After more than 50 years at Carleton, John ApSimon – a popular educator, top administrator and innovative fundraiser – has decided it’s time to retire.

On the eve of his departure, the 79-year-old was awarded the Founders Award at spring convocation. The award is the university’s highest non-academic honour. It is given to people who have made significant contributions to the university’s progress.

“I’m very proud of this university so, it really is a signal honour to be recognized that way,” says ApSimon. “I was humbled and delighted. I don’t think about awards, so it came as a surprise.”

In ApSimon’s 52 years at the university, there seems to have been no shortage of accolades.

His career at Carleton began as a chemistry professor in 1962 after he received his BA and then his PhD at the University of Liverpool.

Over the course of five decades, ApSimon has held numerous positions on the academic and administrative sides of the university. These have included being chair of the Department of Chemistry, dean of Graduate Studies, vice-president (Research), and vice-president (Academic). Since 2011, ApSimon has been director of Corporate Relations.

“He really is the heart of the university and has been in so many ways,” says University Librarian Margaret Haines. “He has tied this university to its community constituents better than anybody else.”

His passion for his work and his willingness to confront issues for the benefit of the university, says Haines, are what have made him so successful in his various roles at Carleton,

“He’s just a really bright guy who knows a lot about higher education and has a huge, huge wealth of information and background to everything that goes on here,” says Haines. “On top of that, he’s able to get to the absolute nugget of a problem and deal with it and be brave about doing it, even if it means he might be in conflict with other people.

“He’s done so much for this university in so many ways and I just feel very lucky to be one of the people who have had the pleasure of working with him.”

Stuart Adam, a longstanding faculty member in the School of Journalism and Communications and former vice-president (Academic), has known and worked with ApSimon since the early 1990s. What he appreciates about ApSimon most is his ability to be a good friend but at the same time, be a professional.

 

“He has high intelligence and imagination, as well as personal charm and friendliness. He’s a person that is easy to deal with because he’s good-natured yet thoughtful and firm.
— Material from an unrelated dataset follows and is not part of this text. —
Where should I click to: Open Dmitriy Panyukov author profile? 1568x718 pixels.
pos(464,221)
He has that proper blend of administrative toughness and personal concern and consideration.

“We’ll all remember him for that and we’ll miss him dearly.”

ApSimon, too, has countless memories from Carleton that he’ll take away into retirement.
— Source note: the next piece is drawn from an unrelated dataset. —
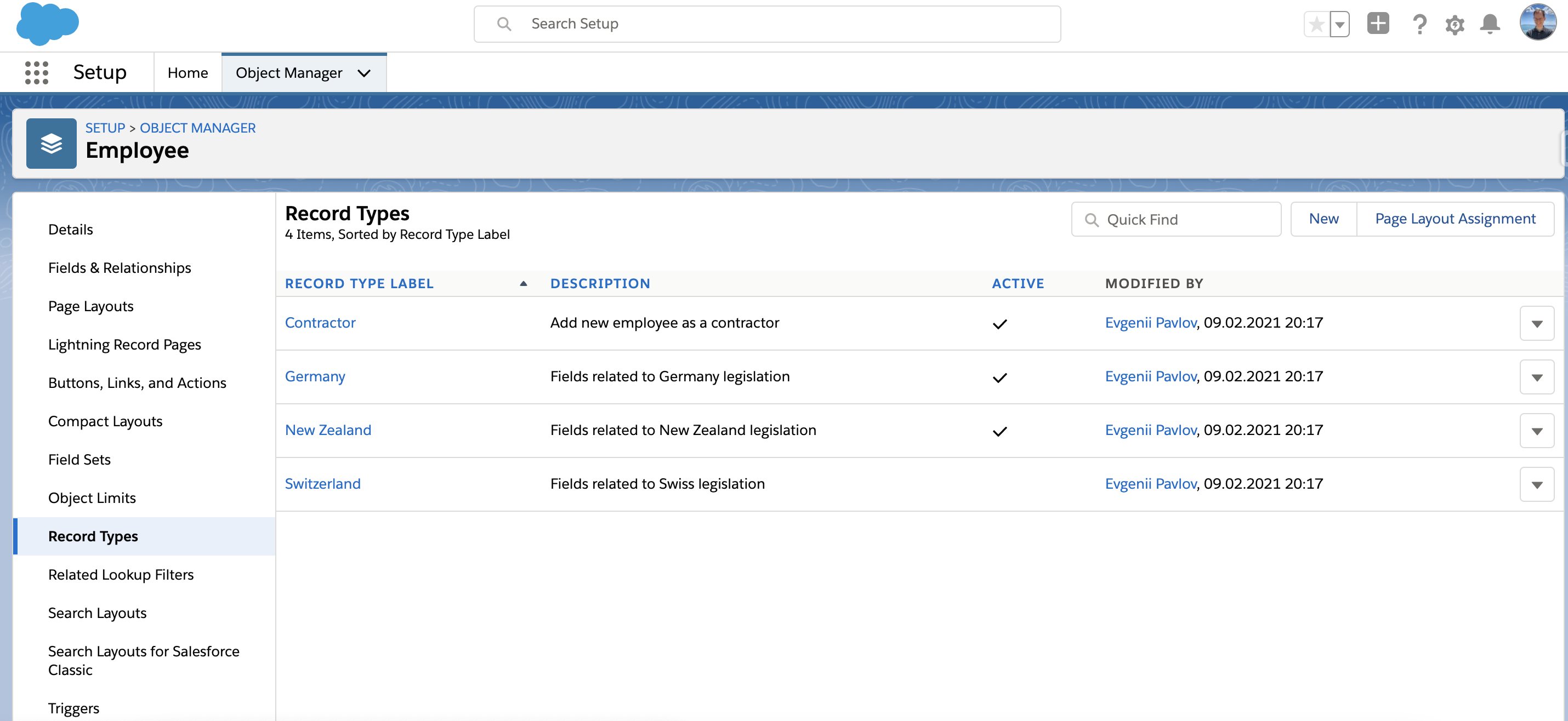This screenshot has width=1568, height=721.
Task: Select Fields & Relationships in sidebar
Action: [x=120, y=268]
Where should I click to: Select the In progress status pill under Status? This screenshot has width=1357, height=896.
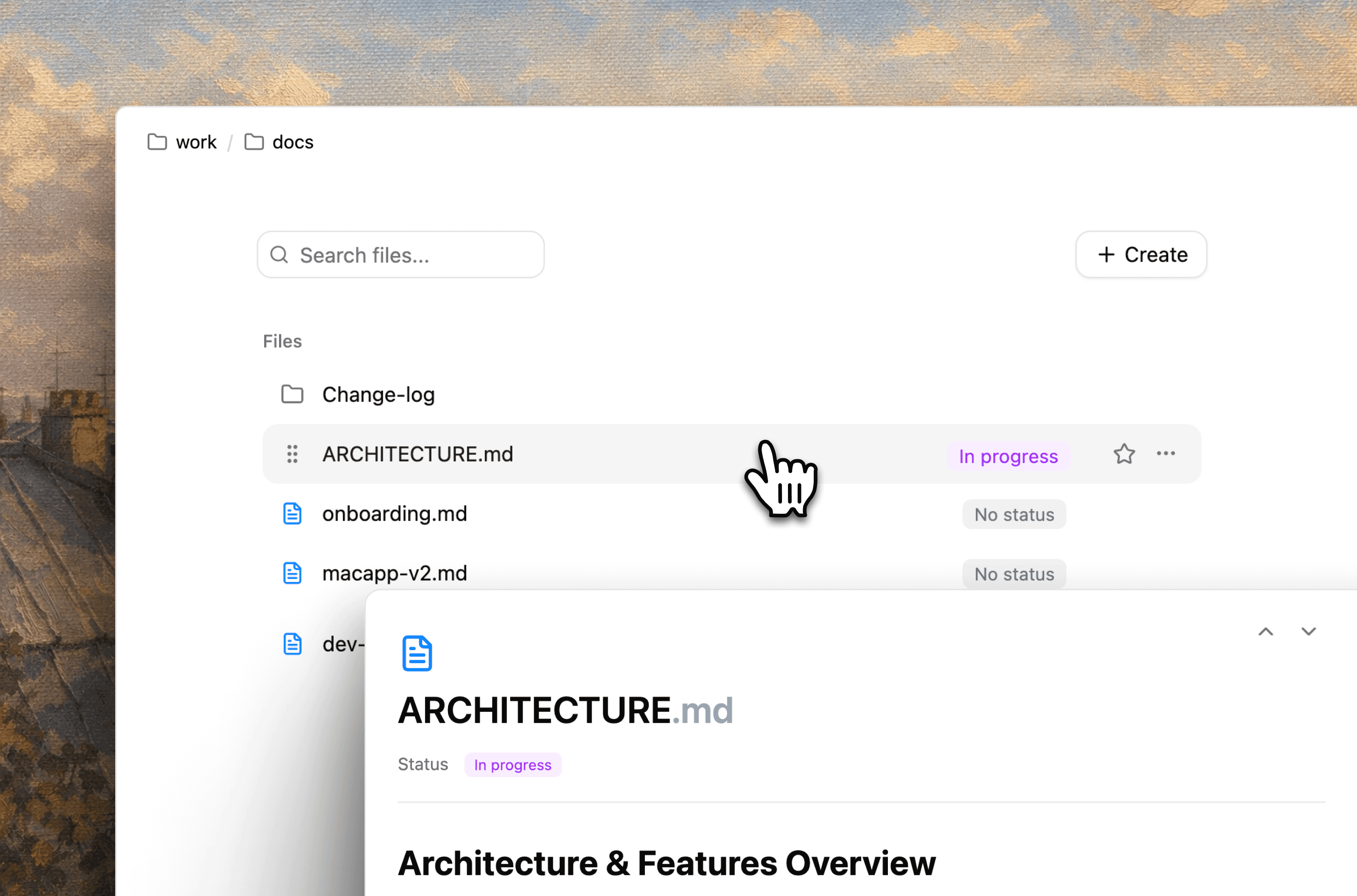tap(513, 764)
“One of the highlights of my career was the students I worked with,” he says. “I basically got out of teaching in the ‘90s, but I find a real passion for that.”

Another highlight for him was being asked by former president Richard Van Loon to oversee academics in the ‘90s. At a time when Carleton was experiencing financial troubles and a decline in enrolment, ApSimon headed the Steps to Renewal program, which played an important role in reversing those trends.

More recently, he has been heavily involved in fundraising and making Carleton the hub for Big Data, an emerging field of integrated data study, management and application.

Despite his love for teaching, ApSimon says working in the administration where he could spread ideas and affect change across the entire university, is what motivated him the most.

“I’ve always liked administration from an innovation point of view. What I’ve really been interested in is what you might call change management that is enabled by projects—that seems to be my shtick.”

Change, he says, has only been possible because of the progressive attitude that prevails at Carleton.

“It’s a nimble university,” he says. “If you want to pursue some initiative that’s going to improve the place or give it a new direction, I think it’s always been relatively easy to do that.”

For ApSimon, retirement from his full-time job at Carleton doesn’t mean he’ll stop working altogether. He says he’ll stay open to whatever short-term projects come along.

“I won’t retire completely because I’ll go out of my skull,” he says.

“I think the best part is having been part of the success of Carleton University, without looking back at individual things. Carleton is a lovely institution, a great institution, and I’m proud to have been part of its development.”